### Material for this exercise

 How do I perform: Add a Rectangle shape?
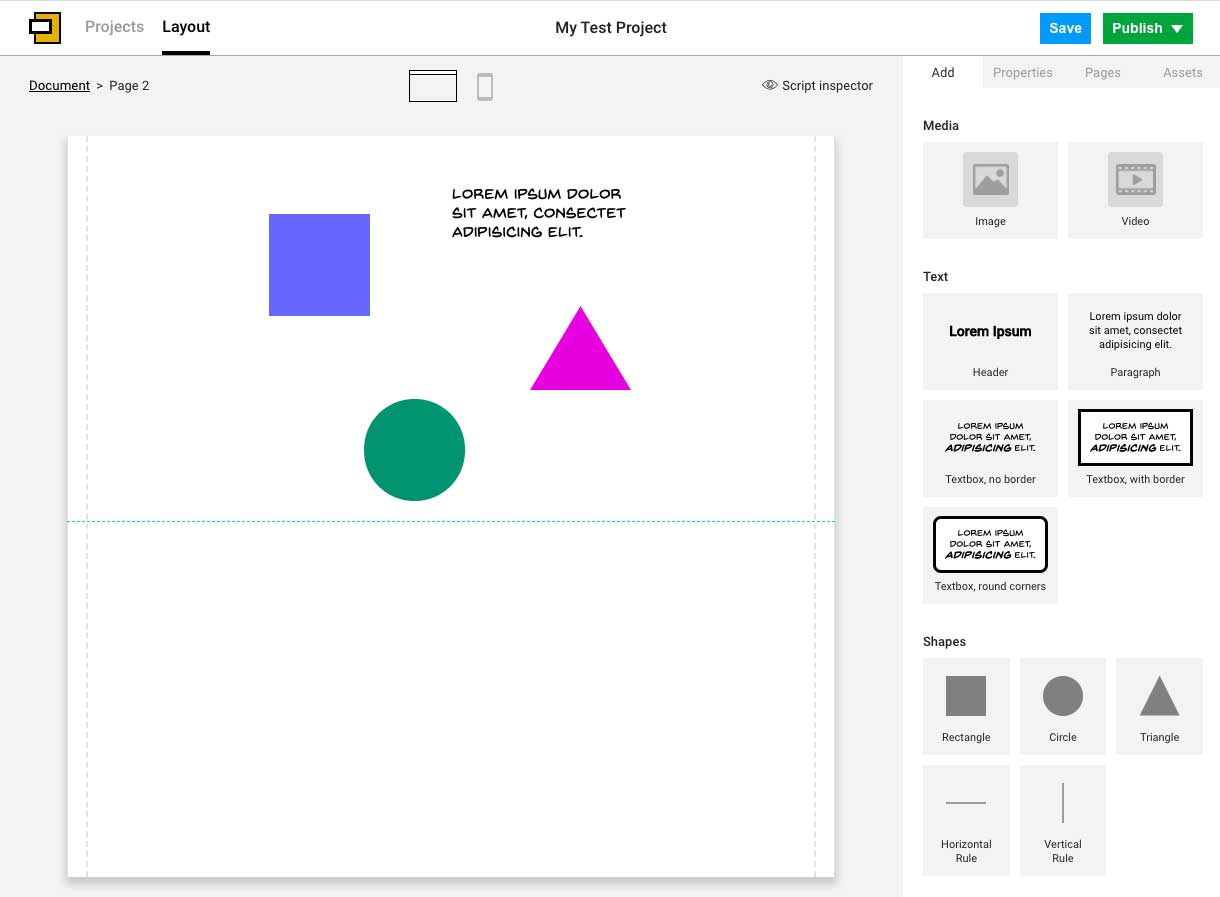click(x=965, y=705)
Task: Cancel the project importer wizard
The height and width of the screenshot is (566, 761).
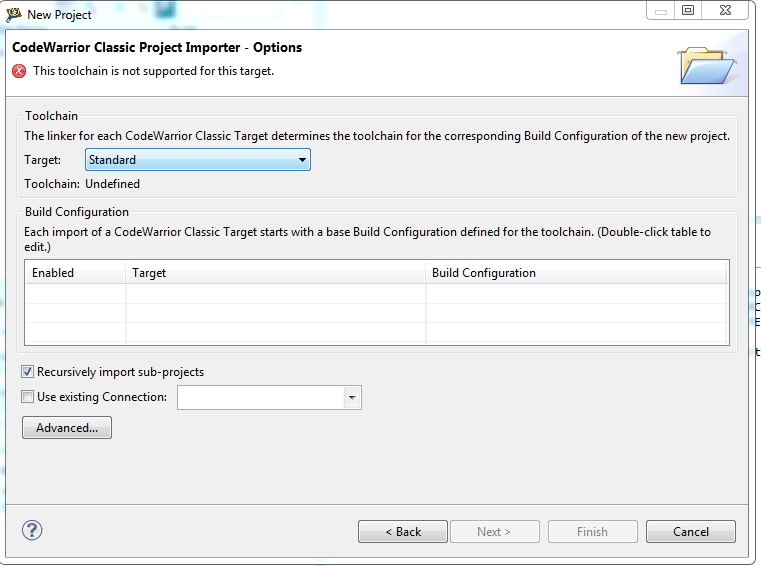Action: click(690, 532)
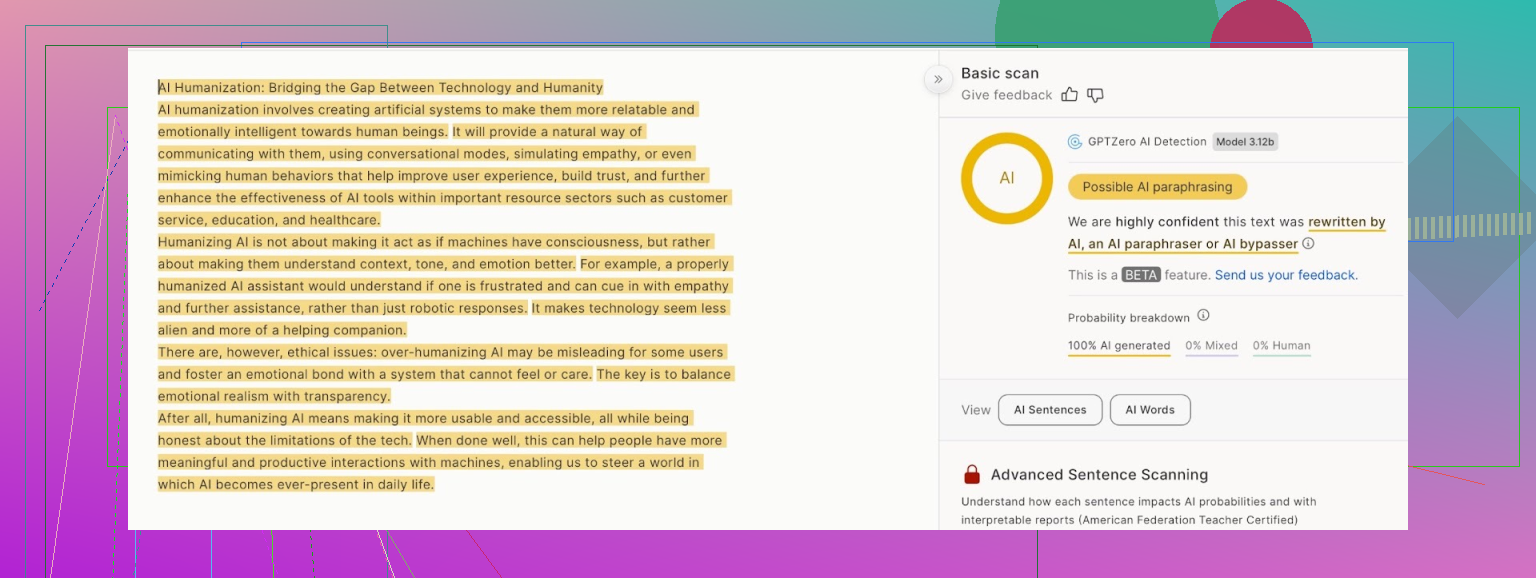Click the highlighted sentence starting 'There are, however'
Screen dimensions: 1536x578
[440, 352]
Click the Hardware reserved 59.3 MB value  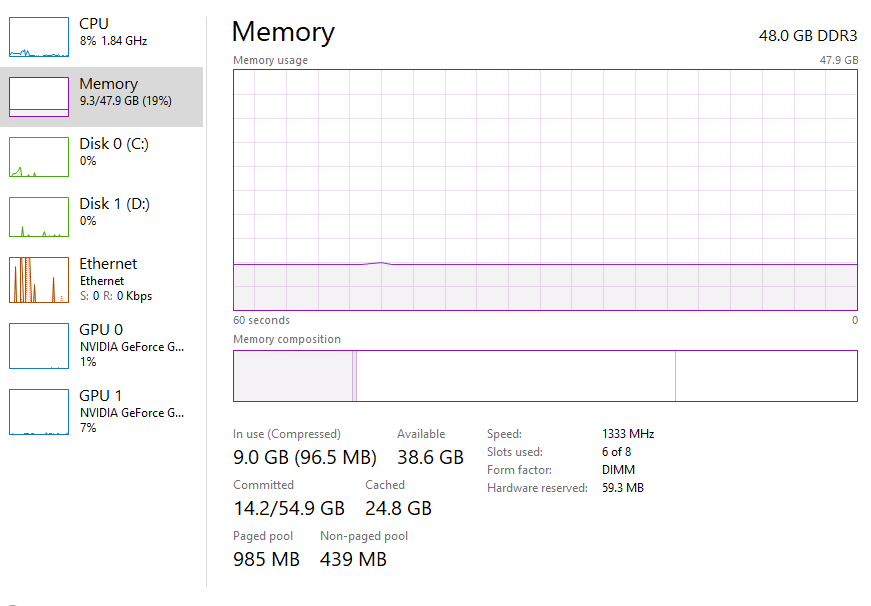[x=622, y=488]
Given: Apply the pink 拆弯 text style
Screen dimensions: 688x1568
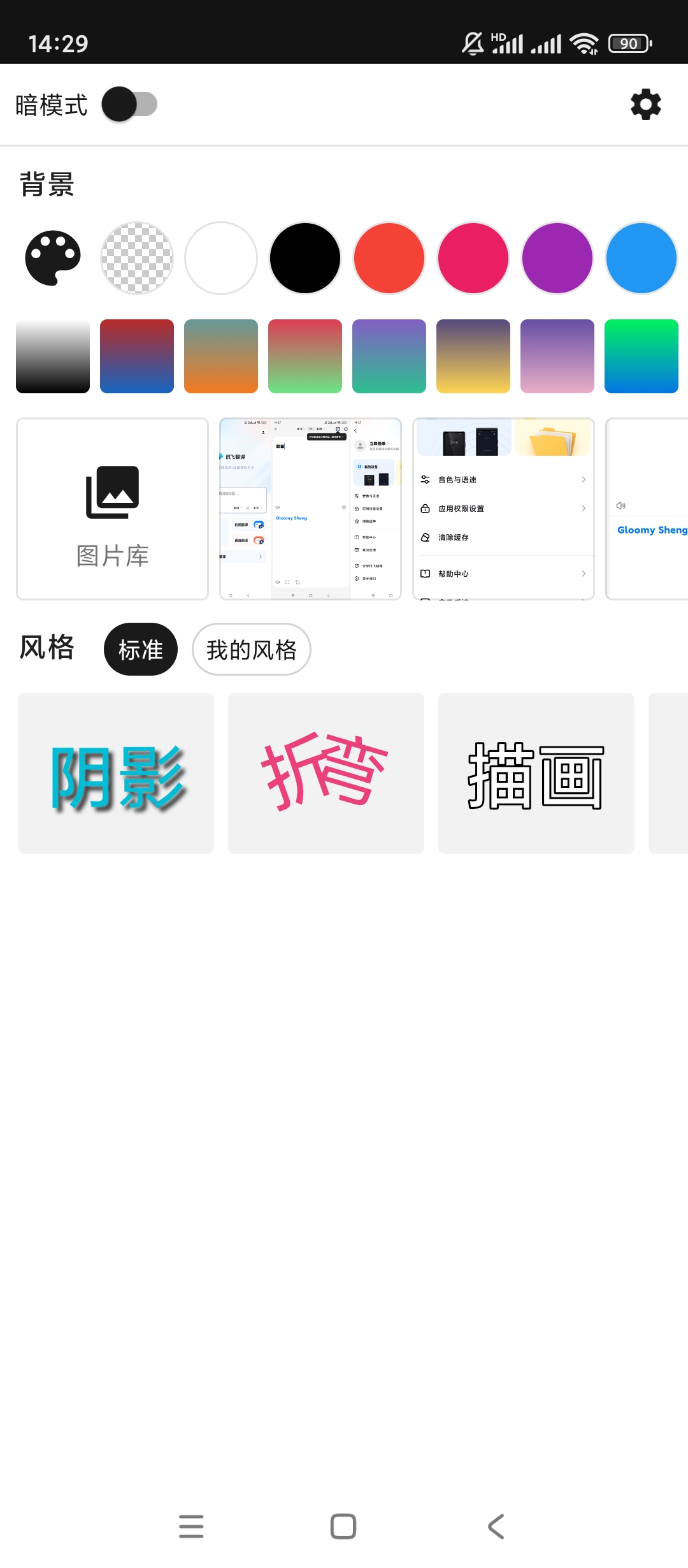Looking at the screenshot, I should coord(326,773).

### Task goal
Every line from the one containing "Given: Apply the pink 拆弯 text style" to the final line of the records must be transcribed exactly, both ends included, with the pictures left out.

### Written solution
Given: Apply the pink 拆弯 text style
Screen dimensions: 688x1568
Looking at the screenshot, I should coord(326,773).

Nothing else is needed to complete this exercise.